Task to carry out — Copy out all the records below, requests included, and shift every coordinate in the answers by -7. Leave out the pictures.

Stored records —
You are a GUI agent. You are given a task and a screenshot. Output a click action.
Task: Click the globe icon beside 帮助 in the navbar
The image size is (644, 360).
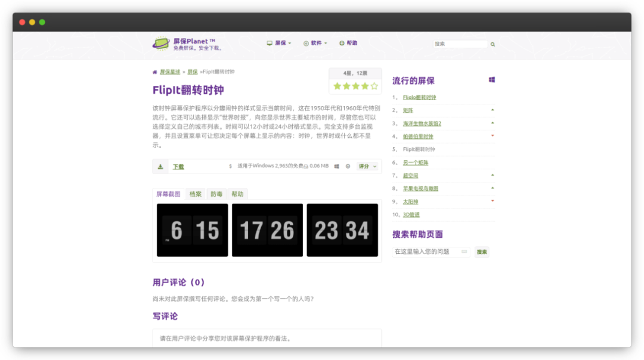(342, 44)
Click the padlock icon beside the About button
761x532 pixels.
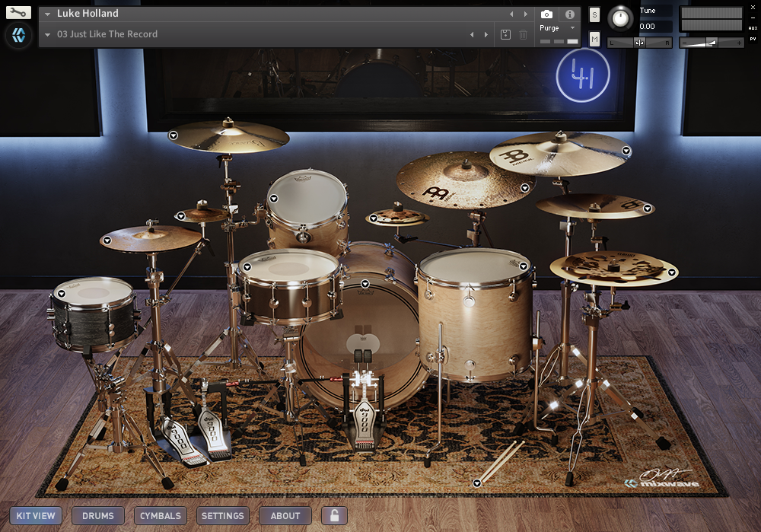point(333,515)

Task answer —
You are a GUI agent. You are given a task and a screenshot. Output a click action.
Task: Click the globe icon beside 帮助 in the navbar
The image size is (644, 360).
(335, 37)
Click the padlock icon beside the About button
761x532 pixels.
point(326,508)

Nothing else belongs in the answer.